Telling the Story of Gamestop: One of History’s Most Infamous Short Squeezes

Gamestop's price frenzy.

Whether you’re an avid gamer or your interest in video games ended around the time the Pac-Man cabinet was wheeled out of the local pizza joint, you’ve probably heard the story of GameStop, the bricks-and-mortar game retailer whose stock went to the moon in January.

It’s the story of a principled group of online investors turning the tables on Wall Street. By buying GameStop stock—a lot of it—these Redditors boosted the stock price dramati­cally, creating a “short squeeze” that generated billions of dollars in losses for all those hedge funders who had bet on the company’s inevitable trip to the big console in the sky.

Or maybe it’s the story of a misguided group of amateur day traders going “all in” on an antiquated business with more value as kitsch than as an ongoing concern. By buying GameStop stock—a lot of it—these rubes boosted the stock price dramatically, creating a “market mania” that generated millions of dollars in profits for those who had the dumb luck to get in at the right time.

Or maybe it’s both of these stories. And a whole lot more: a poignant tale about the failings (or success) of social media; the potential power of bots; an example of the madness of investment crowds; the power of the swarm; the latest chapter in the ongoing generational conflict between tech-savvy Gen Zers and their conventional “OK boomer” parents.



And that may be the most interesting thing of all. GameStop stock’s meteoric rise (up 2,500 per cent in two weeks) has become an example of everything wrong (or right) with the economy, capitalism, Wall Street, Silicon Valley, politics, gaming culture, day trading, social media, or pretty much any other topic. By now, the GameStop “story” is a half-dozen or more competing narratives, with journalists, market analysts, political pundits, and cultural commentators all reading their own meanings into the events.

Wall Street has always been a fascinating place.
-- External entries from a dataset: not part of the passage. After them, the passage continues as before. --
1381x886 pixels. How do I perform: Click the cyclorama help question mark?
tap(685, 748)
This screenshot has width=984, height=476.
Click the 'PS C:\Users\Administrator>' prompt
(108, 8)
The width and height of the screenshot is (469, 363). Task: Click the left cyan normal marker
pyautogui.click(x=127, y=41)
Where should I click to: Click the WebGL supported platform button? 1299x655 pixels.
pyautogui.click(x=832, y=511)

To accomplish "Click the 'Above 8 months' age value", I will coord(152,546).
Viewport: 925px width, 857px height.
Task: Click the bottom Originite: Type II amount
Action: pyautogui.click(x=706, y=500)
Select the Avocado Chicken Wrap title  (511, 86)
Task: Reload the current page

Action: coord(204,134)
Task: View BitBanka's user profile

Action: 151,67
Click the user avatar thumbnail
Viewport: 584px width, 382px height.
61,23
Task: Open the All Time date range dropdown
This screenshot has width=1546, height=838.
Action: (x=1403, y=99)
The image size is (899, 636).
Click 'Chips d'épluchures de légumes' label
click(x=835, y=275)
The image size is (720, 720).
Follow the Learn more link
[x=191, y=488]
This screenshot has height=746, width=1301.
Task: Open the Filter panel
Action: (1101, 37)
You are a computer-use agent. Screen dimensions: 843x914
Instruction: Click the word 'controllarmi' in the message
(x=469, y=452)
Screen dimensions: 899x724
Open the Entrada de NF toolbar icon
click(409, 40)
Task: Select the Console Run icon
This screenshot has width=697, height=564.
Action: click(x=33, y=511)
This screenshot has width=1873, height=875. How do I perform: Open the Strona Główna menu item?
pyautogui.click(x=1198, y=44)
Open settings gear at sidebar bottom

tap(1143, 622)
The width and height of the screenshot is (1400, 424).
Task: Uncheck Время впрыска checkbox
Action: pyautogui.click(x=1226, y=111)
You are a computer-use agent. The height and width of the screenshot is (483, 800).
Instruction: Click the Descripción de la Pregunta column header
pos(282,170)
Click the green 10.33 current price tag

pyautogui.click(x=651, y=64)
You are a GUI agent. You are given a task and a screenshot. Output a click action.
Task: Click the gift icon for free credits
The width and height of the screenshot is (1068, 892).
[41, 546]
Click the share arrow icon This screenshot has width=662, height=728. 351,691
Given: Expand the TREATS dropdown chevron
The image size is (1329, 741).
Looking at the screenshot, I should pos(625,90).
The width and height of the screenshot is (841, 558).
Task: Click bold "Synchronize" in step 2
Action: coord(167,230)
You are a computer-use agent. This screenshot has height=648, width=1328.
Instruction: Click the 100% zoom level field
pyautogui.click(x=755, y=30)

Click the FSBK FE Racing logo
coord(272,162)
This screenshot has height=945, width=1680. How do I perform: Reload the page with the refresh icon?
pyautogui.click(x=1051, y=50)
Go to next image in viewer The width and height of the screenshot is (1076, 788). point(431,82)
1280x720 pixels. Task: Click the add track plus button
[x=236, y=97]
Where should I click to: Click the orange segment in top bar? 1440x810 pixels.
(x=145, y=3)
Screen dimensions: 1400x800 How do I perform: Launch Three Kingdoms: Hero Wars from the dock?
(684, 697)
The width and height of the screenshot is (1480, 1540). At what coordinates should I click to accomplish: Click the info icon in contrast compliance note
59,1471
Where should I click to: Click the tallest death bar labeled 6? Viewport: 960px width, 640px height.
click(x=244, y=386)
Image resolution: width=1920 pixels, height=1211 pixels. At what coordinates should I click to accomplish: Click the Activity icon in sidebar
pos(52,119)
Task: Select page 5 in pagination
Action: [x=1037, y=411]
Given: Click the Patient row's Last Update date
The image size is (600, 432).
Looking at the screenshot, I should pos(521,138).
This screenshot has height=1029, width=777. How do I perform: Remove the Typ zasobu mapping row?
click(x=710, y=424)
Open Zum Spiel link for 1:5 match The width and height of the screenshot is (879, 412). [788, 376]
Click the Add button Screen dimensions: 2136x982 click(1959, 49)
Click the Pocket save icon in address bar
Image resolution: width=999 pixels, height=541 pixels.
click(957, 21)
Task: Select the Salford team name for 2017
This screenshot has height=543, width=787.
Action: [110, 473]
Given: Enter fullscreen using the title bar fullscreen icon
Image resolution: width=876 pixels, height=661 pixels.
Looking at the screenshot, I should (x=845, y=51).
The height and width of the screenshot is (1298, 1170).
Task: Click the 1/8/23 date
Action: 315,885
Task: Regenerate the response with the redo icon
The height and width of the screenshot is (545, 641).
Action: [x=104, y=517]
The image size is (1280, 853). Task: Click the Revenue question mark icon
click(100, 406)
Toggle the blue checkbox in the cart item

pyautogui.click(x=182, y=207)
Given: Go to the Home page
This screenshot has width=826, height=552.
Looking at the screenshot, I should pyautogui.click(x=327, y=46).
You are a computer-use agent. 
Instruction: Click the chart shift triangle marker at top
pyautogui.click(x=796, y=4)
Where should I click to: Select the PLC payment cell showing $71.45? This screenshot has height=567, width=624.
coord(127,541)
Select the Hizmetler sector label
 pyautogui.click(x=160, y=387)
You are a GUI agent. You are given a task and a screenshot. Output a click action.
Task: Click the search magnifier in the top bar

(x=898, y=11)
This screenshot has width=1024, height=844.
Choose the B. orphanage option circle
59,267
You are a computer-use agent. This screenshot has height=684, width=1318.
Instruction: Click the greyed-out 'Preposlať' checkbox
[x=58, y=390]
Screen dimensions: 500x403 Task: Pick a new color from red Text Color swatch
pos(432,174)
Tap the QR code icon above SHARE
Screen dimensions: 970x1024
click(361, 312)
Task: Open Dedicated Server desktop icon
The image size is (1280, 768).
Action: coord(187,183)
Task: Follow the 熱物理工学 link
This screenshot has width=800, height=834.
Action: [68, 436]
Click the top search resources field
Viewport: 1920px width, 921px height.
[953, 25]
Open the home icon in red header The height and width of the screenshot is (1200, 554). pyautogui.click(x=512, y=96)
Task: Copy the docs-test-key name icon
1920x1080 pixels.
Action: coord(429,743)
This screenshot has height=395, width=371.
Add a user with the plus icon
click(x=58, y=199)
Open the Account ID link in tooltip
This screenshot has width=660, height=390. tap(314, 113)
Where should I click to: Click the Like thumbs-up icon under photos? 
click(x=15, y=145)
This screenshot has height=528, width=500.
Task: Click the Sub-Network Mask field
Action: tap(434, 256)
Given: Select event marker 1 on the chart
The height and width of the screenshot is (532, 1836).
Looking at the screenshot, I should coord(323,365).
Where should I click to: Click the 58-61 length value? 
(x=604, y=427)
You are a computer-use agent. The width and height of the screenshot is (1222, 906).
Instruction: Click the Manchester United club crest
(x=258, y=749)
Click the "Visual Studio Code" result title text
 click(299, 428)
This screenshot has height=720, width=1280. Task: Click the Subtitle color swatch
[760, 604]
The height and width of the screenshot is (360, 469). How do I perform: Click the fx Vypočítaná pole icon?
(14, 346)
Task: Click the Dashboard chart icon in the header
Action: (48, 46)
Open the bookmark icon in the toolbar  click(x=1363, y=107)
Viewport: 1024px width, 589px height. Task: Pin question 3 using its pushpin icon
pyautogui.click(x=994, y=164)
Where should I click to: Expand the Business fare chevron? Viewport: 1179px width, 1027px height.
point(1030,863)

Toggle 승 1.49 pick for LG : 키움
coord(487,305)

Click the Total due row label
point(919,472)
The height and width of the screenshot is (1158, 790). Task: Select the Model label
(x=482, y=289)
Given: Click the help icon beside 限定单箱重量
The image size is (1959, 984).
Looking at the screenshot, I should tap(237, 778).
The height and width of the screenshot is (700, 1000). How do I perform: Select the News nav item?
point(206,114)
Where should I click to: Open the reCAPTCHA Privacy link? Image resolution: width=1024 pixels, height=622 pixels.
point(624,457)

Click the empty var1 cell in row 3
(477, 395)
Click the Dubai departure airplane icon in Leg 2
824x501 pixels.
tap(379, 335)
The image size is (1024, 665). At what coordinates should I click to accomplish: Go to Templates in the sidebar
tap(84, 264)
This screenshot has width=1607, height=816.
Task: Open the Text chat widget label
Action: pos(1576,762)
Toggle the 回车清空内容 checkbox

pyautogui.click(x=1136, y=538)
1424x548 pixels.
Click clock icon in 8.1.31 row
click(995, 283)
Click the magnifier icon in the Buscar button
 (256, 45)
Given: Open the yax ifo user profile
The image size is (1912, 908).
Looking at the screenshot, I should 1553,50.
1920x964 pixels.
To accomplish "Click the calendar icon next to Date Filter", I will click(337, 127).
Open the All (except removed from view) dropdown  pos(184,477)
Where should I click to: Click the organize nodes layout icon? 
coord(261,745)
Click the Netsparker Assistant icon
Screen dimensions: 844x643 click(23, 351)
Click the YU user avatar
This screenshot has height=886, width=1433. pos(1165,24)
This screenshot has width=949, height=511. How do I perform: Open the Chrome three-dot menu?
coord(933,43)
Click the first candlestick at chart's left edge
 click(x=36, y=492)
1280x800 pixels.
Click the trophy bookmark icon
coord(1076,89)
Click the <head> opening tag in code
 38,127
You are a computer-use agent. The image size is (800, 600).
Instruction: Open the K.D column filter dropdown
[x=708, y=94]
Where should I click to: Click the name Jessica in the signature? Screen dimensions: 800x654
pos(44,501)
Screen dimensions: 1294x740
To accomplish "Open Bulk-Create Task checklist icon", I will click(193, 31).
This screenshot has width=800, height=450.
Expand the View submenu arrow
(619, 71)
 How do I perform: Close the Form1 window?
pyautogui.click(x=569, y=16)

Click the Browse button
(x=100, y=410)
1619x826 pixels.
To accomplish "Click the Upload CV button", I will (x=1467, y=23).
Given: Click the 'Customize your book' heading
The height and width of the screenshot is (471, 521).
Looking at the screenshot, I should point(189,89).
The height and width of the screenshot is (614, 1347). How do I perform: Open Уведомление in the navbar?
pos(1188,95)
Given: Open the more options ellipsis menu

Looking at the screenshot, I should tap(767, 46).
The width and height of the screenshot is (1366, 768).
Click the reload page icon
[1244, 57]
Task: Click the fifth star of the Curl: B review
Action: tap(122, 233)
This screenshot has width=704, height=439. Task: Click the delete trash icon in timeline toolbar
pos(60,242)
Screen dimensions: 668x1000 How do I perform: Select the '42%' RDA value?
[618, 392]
Movies and books such as The Big Short, The Wolf of Wall Street, and The Smartest Guys in the Room prove that the world of finance is as full of heroes and villains as it is of spreadsheets and statistics. Our desire to craft narratives from the numbers says something poignant about how we increasingly see the creation of wealth through the lens of David and Goliath rather than buyer and seller. What that means for your portfolio—well, we’ll have to wait for the next chapter.